TEXT SEGMENT:
Your build has been stopped.

Just constant...

The NHC webmaster is aware, yes. Addtionally, the data is considered public domain. The National Weather Service states:

Use of NOAA/NWS Data and Products

The information on National Weather Service (NWS) Web pages are in the public domain, 
unless specifically noted otherwise, and may be used without charge for any lawful purpose 
so long as you do not: 1) claim it is your own (e.g., by claiming copyright for NWS 
information -- see below), 2) use it in a manner that implies an endorsement or affiliation 
with NOAA/NWS, or 3) modify its content and then present it as official government material. 
You also cannot present information of your own in a way that makes it appear to be official 
government information.

I've tried to document thoroughly where the data originates and, to the best of my knowledge, have made no implicit or explicit claims the data is mine or that it is restricted.

maelle commented 7 years ago

Reg. the licensing stuff I'd suggest we wait for the reviewers (that I'm currently looking for) whether they have suggestions, and if needed we can ask the community at large what's best practice. :-)

AVAILABLE DATA:
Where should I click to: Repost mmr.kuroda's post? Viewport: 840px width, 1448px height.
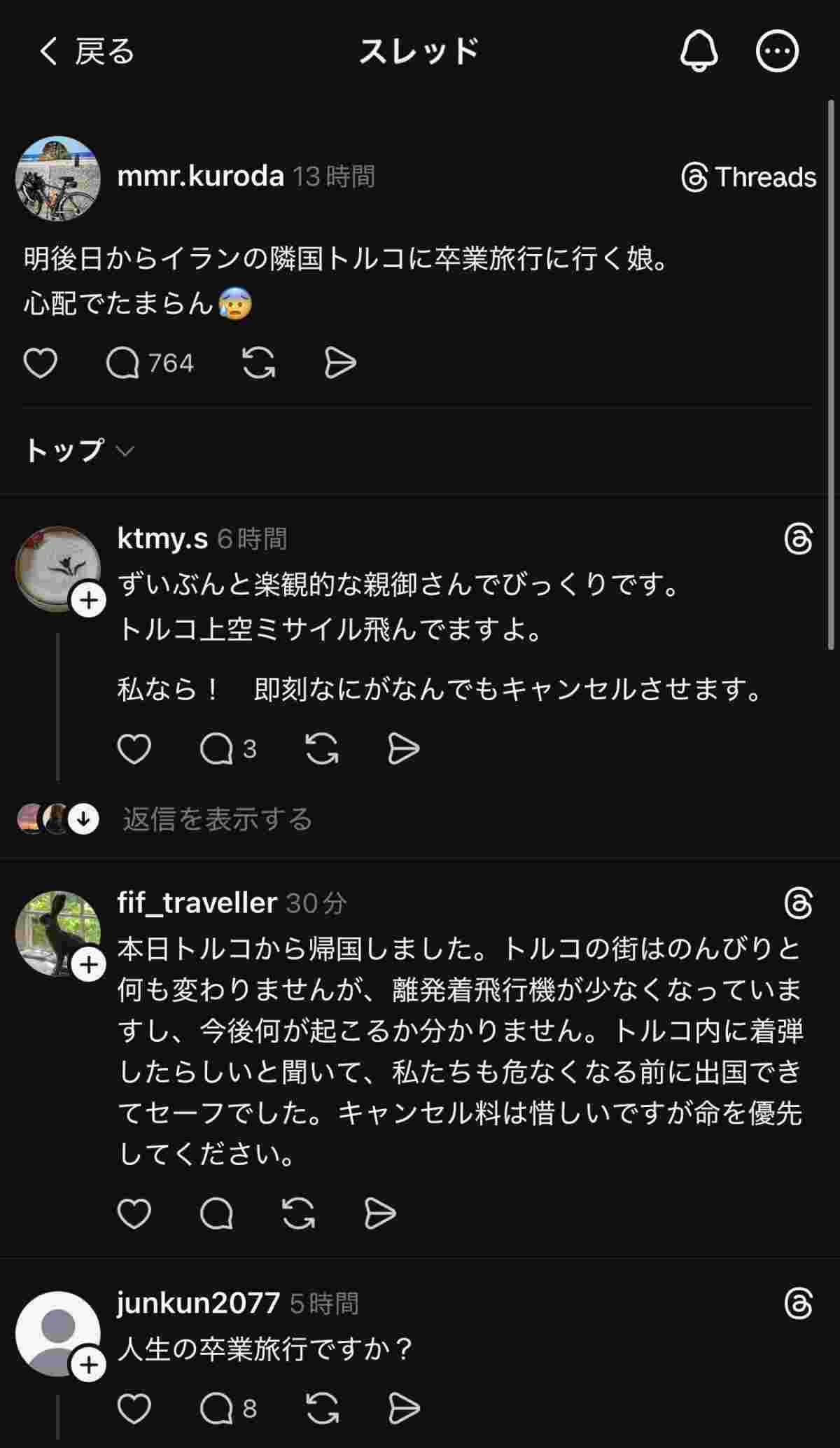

TO-DO LIST:
1 - From the forum thread about weather data licensing, reproduce the passage starting with "Use of NOAA/NWS" and going on through "official government material.".
2 - Carry on the forum thread about weather data licensing from its final sentence.

RESULTS IN ORDER:
1 -
Use of NOAA/NWS Data and Products

The information on National Weather Service (NWS) Web pages are in the public domain, 
unless specifically noted otherwise, and may be used without charge for any lawful purpose 
so long as you do not: 1) claim it is your own (e.g., by claiming copyright for NWS 
information -- see below), 2) use it in a manner that implies an endorsement or affiliation 
with NOAA/NWS, or 3) modify its content and then present it as official government material.

2 -
timtrice commented 7 years ago

Apologies if I keep moving the goal posts, so-to-speak, but I found errors in some of the tidy functions and had to rush a patch. Release 0.1.3 has been pushed to master.

https://github.com/timtrice/rrricanes/releases/tag/v0.1.3

maelle commented 7 years ago

One reviewer found, seeking another one. @timtrice

timtrice commented 7 years ago

Can someone advise how I should handle new releases? I expect to be able to push a beta release of 0.2.0 today into master but I want to make sure this will not cause any issues with the reviewing stage.

maelle commented 7 years ago

The reviews have not started so you can do it 😉

timtrice commented 7 years ago

Release 0.2.0-1 is now in the master branch. There are no major changes scheduled anytime soon.

maelle commented 7 years ago

Still searching a second reviewer, thanks for your patience @timtrice !

maelle commented 7 years ago

Many thanks @jsta @robinsones for accepting to review this package! :smile_cat: Your reviews are due on 2017-06-19.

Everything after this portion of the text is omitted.